*Work to complete*. All of the data should be reproduced word for word, though its pictures must be omitted.

*Supplied material*.
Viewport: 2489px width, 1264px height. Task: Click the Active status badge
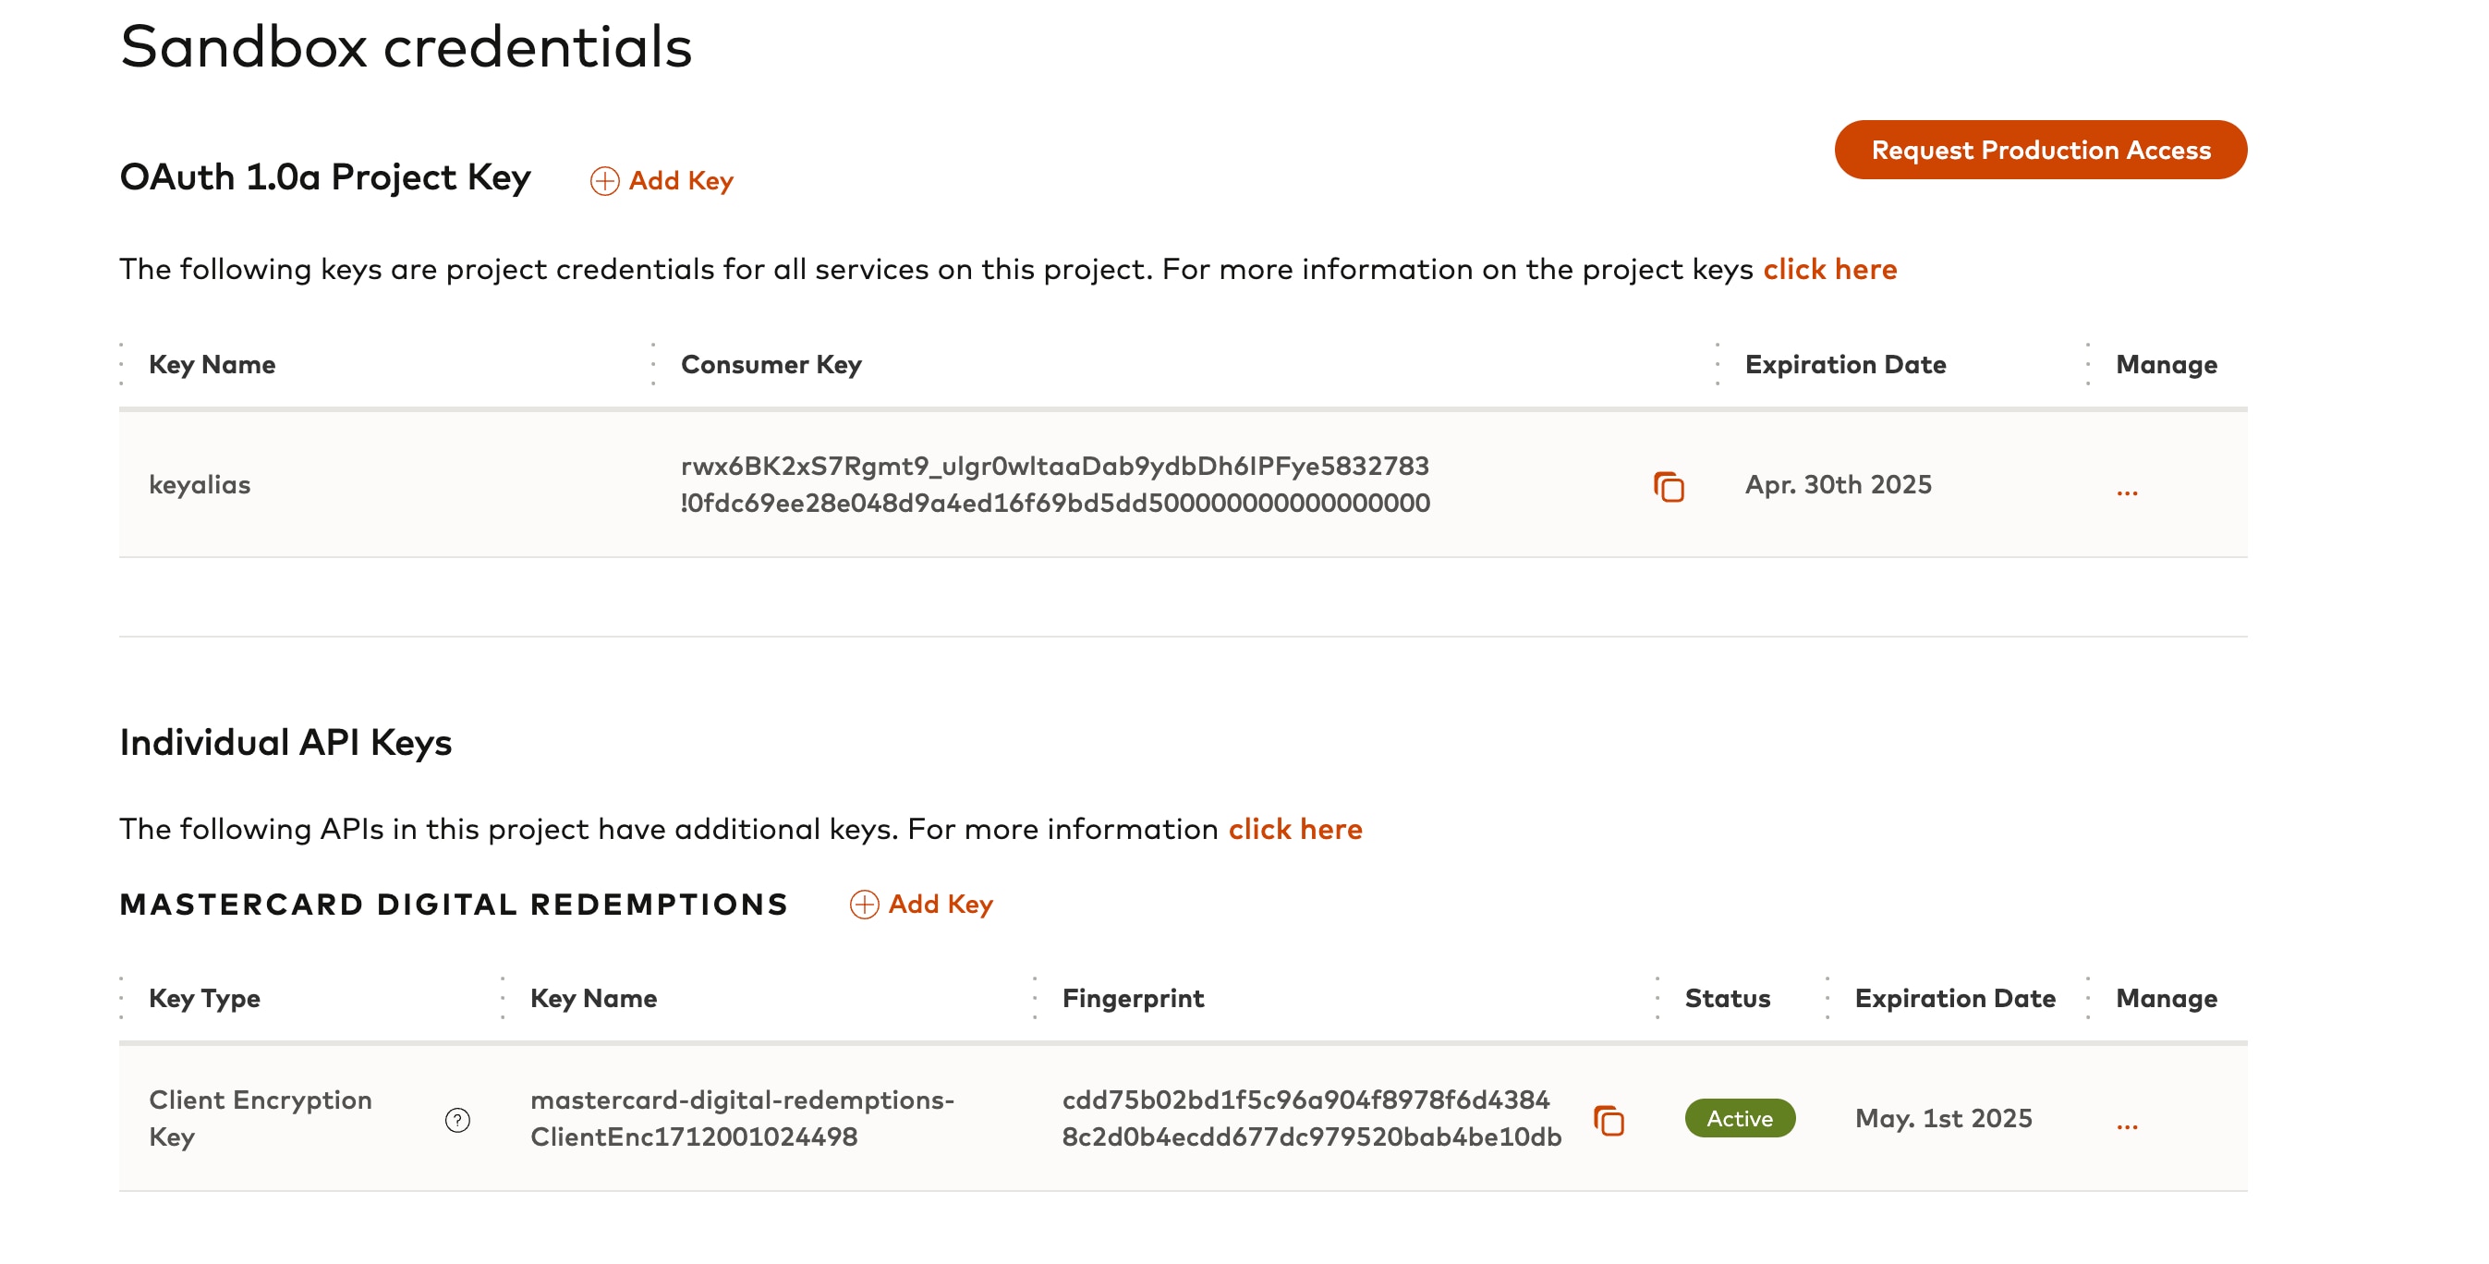point(1739,1118)
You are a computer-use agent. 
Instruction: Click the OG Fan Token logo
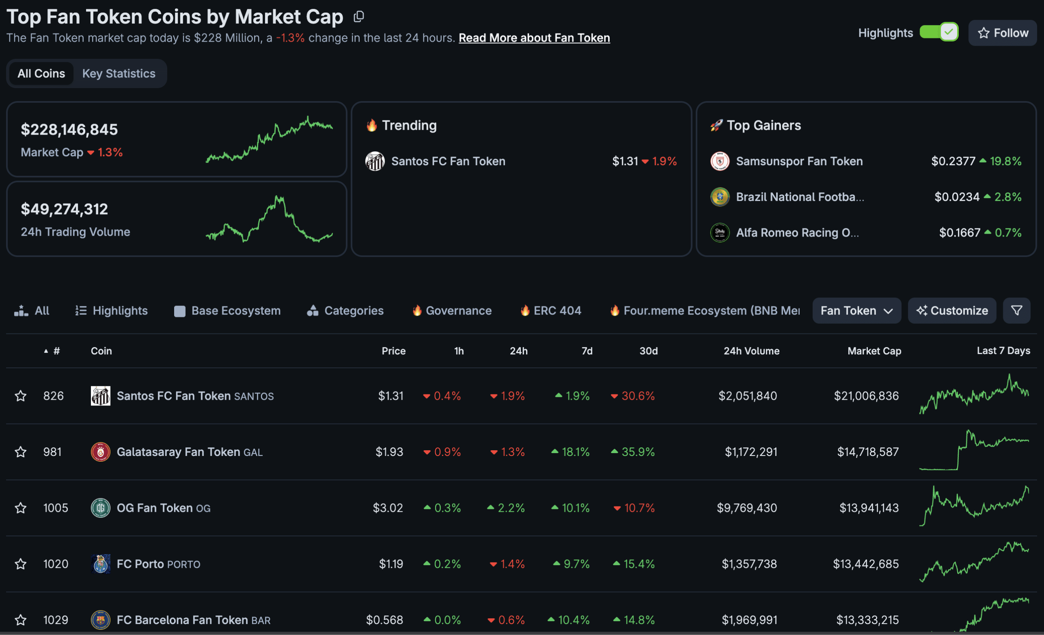click(101, 507)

*Response below*.
Viewport: 2489px width, 1264px height. Task: Click the Active status badge
point(1739,1118)
You are a computer-use agent. 
Instruction: Click the OG Fan Token logo
click(101, 507)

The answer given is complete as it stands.